(WORK INSTRUCTION)
Could you swap "coordinate pair" for "pair of numbers" throughout the records below and leave everything else unchanged?

(Records drawn from a dataset)
____

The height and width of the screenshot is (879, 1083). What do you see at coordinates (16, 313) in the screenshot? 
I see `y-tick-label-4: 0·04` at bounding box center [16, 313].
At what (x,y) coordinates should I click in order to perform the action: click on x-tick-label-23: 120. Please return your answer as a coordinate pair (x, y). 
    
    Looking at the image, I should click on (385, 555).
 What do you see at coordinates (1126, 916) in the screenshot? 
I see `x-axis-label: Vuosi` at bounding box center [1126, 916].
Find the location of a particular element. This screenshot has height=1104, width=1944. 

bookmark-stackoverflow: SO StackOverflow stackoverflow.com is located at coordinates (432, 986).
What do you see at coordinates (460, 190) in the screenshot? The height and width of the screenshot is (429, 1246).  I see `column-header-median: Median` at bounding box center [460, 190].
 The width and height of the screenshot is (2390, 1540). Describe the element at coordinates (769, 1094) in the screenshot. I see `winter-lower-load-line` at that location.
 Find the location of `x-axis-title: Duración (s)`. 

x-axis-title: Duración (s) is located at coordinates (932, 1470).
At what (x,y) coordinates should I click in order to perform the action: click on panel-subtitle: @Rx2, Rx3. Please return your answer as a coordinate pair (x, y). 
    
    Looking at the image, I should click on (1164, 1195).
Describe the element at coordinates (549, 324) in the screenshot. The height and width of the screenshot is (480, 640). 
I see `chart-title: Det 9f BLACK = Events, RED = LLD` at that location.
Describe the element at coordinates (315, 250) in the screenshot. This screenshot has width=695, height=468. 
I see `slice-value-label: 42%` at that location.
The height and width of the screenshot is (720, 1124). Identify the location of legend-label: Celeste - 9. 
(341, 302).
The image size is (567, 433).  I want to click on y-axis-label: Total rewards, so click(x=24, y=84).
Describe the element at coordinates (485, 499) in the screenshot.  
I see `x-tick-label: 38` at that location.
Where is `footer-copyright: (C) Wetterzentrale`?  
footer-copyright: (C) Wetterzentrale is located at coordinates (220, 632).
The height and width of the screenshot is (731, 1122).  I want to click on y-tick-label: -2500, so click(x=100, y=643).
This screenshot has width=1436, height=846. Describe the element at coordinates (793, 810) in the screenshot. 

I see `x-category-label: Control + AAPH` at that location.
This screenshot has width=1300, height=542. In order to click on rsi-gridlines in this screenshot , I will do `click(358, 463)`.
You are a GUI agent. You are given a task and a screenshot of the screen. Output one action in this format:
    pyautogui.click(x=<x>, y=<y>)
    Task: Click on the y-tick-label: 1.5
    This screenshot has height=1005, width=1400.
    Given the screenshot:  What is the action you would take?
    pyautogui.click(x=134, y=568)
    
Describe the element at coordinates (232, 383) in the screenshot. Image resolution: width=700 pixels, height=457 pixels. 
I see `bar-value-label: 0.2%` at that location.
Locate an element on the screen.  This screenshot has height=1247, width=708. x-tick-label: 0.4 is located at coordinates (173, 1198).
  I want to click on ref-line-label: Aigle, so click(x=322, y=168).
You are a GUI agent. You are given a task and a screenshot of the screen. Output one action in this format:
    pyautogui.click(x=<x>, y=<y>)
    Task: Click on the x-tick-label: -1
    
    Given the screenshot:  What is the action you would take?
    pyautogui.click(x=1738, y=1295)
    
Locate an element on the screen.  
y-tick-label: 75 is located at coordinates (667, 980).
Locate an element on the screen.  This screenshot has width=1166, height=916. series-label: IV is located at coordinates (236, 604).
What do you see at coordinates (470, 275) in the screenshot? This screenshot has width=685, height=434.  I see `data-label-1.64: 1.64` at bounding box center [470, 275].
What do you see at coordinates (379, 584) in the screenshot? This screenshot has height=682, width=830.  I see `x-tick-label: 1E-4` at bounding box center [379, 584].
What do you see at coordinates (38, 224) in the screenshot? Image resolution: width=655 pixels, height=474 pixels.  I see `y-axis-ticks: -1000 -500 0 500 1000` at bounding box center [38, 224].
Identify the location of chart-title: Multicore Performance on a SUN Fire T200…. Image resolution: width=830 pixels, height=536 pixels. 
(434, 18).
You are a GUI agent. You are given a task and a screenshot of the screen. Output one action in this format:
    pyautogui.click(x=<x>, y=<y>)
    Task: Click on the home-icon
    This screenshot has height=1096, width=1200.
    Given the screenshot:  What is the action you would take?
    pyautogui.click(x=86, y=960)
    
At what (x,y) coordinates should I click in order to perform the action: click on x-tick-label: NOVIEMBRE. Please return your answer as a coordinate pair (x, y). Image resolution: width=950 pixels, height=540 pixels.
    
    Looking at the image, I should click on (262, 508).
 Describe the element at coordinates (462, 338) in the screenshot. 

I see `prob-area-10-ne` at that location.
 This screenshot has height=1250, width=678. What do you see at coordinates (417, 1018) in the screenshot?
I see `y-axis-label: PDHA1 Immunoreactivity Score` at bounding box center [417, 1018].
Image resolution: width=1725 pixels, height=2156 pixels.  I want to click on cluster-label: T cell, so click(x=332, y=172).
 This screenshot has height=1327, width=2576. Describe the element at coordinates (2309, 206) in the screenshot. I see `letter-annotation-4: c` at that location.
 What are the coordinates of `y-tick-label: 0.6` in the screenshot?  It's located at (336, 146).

____

(RESPONSE TO THE TASK)
The height and width of the screenshot is (879, 1083). What do you see at coordinates (16, 313) in the screenshot? 
I see `y-tick-label-4: 0·04` at bounding box center [16, 313].
At what (x,y) coordinates should I click in order to perform the action: click on x-tick-label-23: 120. Please return your answer as a pair of numbers (x, y). 
    
    Looking at the image, I should click on (385, 555).
 What do you see at coordinates (1126, 916) in the screenshot? 
I see `x-axis-label: Vuosi` at bounding box center [1126, 916].
Find the location of a particular element. This screenshot has height=1104, width=1944. 

bookmark-stackoverflow: SO StackOverflow stackoverflow.com is located at coordinates (432, 986).
What do you see at coordinates (460, 190) in the screenshot? The height and width of the screenshot is (429, 1246).  I see `column-header-median: Median` at bounding box center [460, 190].
 The width and height of the screenshot is (2390, 1540). Describe the element at coordinates (769, 1094) in the screenshot. I see `winter-lower-load-line` at that location.
 Find the location of `x-axis-title: Duración (s)`. 

x-axis-title: Duración (s) is located at coordinates (932, 1470).
At what (x,y) coordinates should I click in order to perform the action: click on panel-subtitle: @Rx2, Rx3. Please return your answer as a pair of numbers (x, y). 
    
    Looking at the image, I should click on (1164, 1195).
Describe the element at coordinates (549, 324) in the screenshot. The height and width of the screenshot is (480, 640). 
I see `chart-title: Det 9f BLACK = Events, RED = LLD` at that location.
Describe the element at coordinates (315, 250) in the screenshot. This screenshot has width=695, height=468. 
I see `slice-value-label: 42%` at that location.
The height and width of the screenshot is (720, 1124). Identify the location of legend-label: Celeste - 9. 
(341, 302).
The image size is (567, 433).  I want to click on y-axis-label: Total rewards, so click(x=24, y=84).
Describe the element at coordinates (485, 499) in the screenshot.  
I see `x-tick-label: 38` at that location.
Where is `footer-copyright: (C) Wetterzentrale`?  
footer-copyright: (C) Wetterzentrale is located at coordinates (220, 632).
The height and width of the screenshot is (731, 1122).  I want to click on y-tick-label: -2500, so click(x=100, y=643).
This screenshot has width=1436, height=846. Describe the element at coordinates (793, 810) in the screenshot. 

I see `x-category-label: Control + AAPH` at that location.
This screenshot has width=1300, height=542. In order to click on rsi-gridlines in this screenshot , I will do `click(358, 463)`.
You are a GUI agent. You are given a task and a screenshot of the screen. Output one action in this format:
    pyautogui.click(x=<x>, y=<y>)
    Task: Click on the y-tick-label: 1.5
    This screenshot has height=1005, width=1400.
    Given the screenshot:  What is the action you would take?
    pyautogui.click(x=134, y=568)
    
Describe the element at coordinates (232, 383) in the screenshot. Image resolution: width=700 pixels, height=457 pixels. 
I see `bar-value-label: 0.2%` at that location.
Locate an element on the screen.  This screenshot has height=1247, width=708. x-tick-label: 0.4 is located at coordinates (173, 1198).
  I want to click on ref-line-label: Aigle, so click(x=322, y=168).
You are a GUI agent. You are given a task and a screenshot of the screen. Output one action in this format:
    pyautogui.click(x=<x>, y=<y>)
    Task: Click on the x-tick-label: -1
    
    Given the screenshot:  What is the action you would take?
    pyautogui.click(x=1738, y=1295)
    
Locate an element on the screen.  
y-tick-label: 75 is located at coordinates (667, 980).
Locate an element on the screen.  This screenshot has width=1166, height=916. series-label: IV is located at coordinates (236, 604).
What do you see at coordinates (470, 275) in the screenshot? This screenshot has width=685, height=434.  I see `data-label-1.64: 1.64` at bounding box center [470, 275].
What do you see at coordinates (379, 584) in the screenshot? This screenshot has height=682, width=830.  I see `x-tick-label: 1E-4` at bounding box center [379, 584].
What do you see at coordinates (38, 224) in the screenshot? Image resolution: width=655 pixels, height=474 pixels.  I see `y-axis-ticks: -1000 -500 0 500 1000` at bounding box center [38, 224].
Identify the location of chart-title: Multicore Performance on a SUN Fire T200…. Image resolution: width=830 pixels, height=536 pixels. 
(434, 18).
You are a GUI agent. You are given a task and a screenshot of the screen. Output one action in this format:
    pyautogui.click(x=<x>, y=<y>)
    Task: Click on the home-icon
    This screenshot has height=1096, width=1200.
    Given the screenshot:  What is the action you would take?
    pyautogui.click(x=86, y=960)
    
At what (x,y) coordinates should I click in order to perform the action: click on x-tick-label: NOVIEMBRE. Please return your answer as a pair of numbers (x, y). Image resolution: width=950 pixels, height=540 pixels.
    
    Looking at the image, I should click on (262, 508).
 Describe the element at coordinates (462, 338) in the screenshot. 

I see `prob-area-10-ne` at that location.
 This screenshot has height=1250, width=678. What do you see at coordinates (417, 1018) in the screenshot?
I see `y-axis-label: PDHA1 Immunoreactivity Score` at bounding box center [417, 1018].
Image resolution: width=1725 pixels, height=2156 pixels.  I want to click on cluster-label: T cell, so click(x=332, y=172).
 This screenshot has height=1327, width=2576. Describe the element at coordinates (2309, 206) in the screenshot. I see `letter-annotation-4: c` at that location.
 What are the coordinates of `y-tick-label: 0.6` in the screenshot?  It's located at (336, 146).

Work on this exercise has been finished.